Defects in DNA Repair and Resulting Diseases

DNA Damage Makes Cells Vulnerable to a Number of Serious Problems

Aug 10, 2009 Philip McIntosh

DNA, the genetic material in cells, undergoes many repair operations every day. Defects in the repair system can result in permanent DNA damage leading to disease.

Cells use specific proteins to detect and repair DNA damage. Damage arises from exposure to electromagnetic or nuclear radiation, certain chemicals, or just by chance. In normal cells, limited forms of damage can be repaired quite efficiently.

Damage to DNA occurs when the base pairing rules are violated. Although the DNA bases, which hold the genetic code in their sequence, can be in any order on a DNA molecule, certain rules govern which bases can appear across from each other along a double-stranded DNA molecule. According to Chargaff's base pairing rules, the four bases—adenine (A), cytosine (C), guanine (G) and Thymine (T)—can exist across from each other only in the pairs AT and CG.

In addition to improper base pairing, DNA damage results when a base becomes improperly linked to another base next to it. This type of defect is particularly common when two T's next to each other (not across from each other) along a DNA strand become cross-linked to form a thymine dimer.

DNA Repair Proteins

DNA repair is accomplished by systems of proteins (enzymes). Specific proteins physically check DNA for altered bases or bases that improperly cross-link to each other. These proteins interact directly with DNA by binding to it. They detect damage by mechanically sensing changes in shape. If a base pairing is incorrect (for example a C across from a T, instead of a G) the conformation of the DNA is altered, creating bulges or kinks, which are sensed by the repair proteins.

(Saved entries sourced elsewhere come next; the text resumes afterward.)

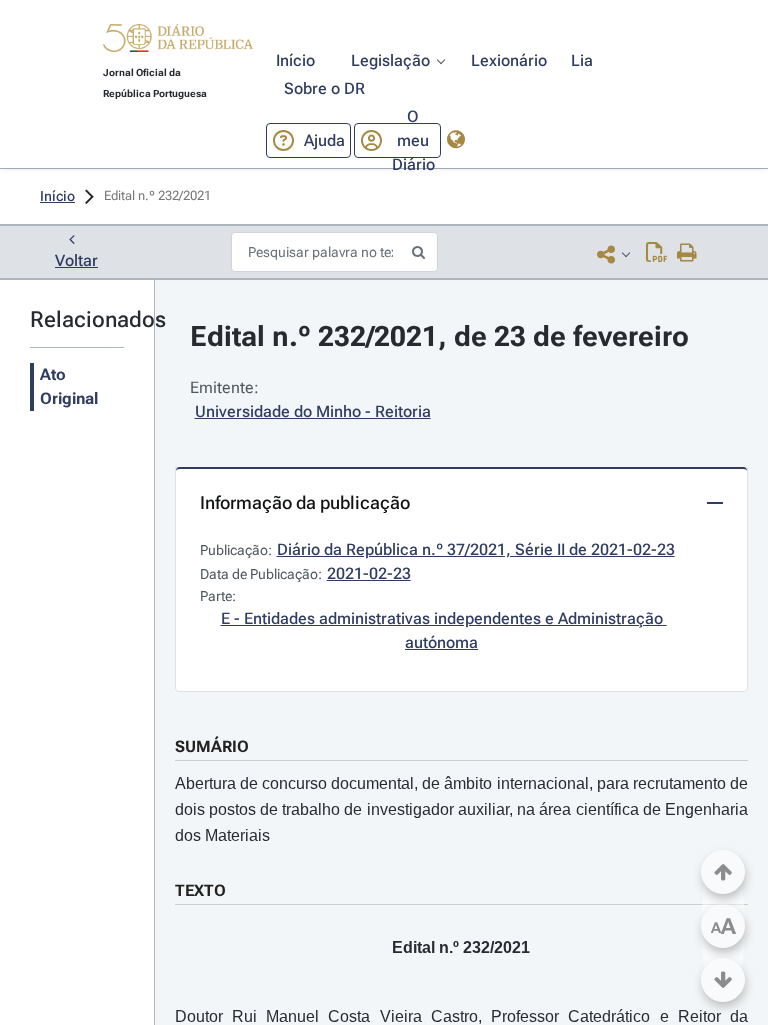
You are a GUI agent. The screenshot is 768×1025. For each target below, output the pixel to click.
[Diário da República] (178, 42)
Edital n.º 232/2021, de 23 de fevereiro (439, 336)
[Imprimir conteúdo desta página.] (687, 254)
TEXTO (200, 890)
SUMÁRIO (212, 746)
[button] (178, 41)
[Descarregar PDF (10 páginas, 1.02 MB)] (656, 254)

Repair is made by removing and replacing defective bases. When damage is detected, the molecular repair machinery excises a short sequence of bases on one side of the DNA strand. The removed sequence of bases is then resynthesized according to the base pairing rules specified by the unexcized side of the strand.

Xeroderma Pigmentosum

Xeroderma pigmentosum (XP) results from defects in one of seven genes (XPA-XPG) important in repairing DNA damage caused by ultraviolet (UV) light. The disease results when both parents are carriers of the defect and each contributes their mutation to a child. The disease exists from birth. As is true of all recessive genetic disorders, a single copy of the defective gene is insufficient to cause the affliction.

Ultraviolet rays frequently rearrange the electrons in adjacent thymine bases, causing them to cross-link together. This type of damage occurs in skin cells every time they are exposed to sunlight. If left unrepaired, or repaired improperly, whatever proteins are coded for by the damaged sequence can malfunction.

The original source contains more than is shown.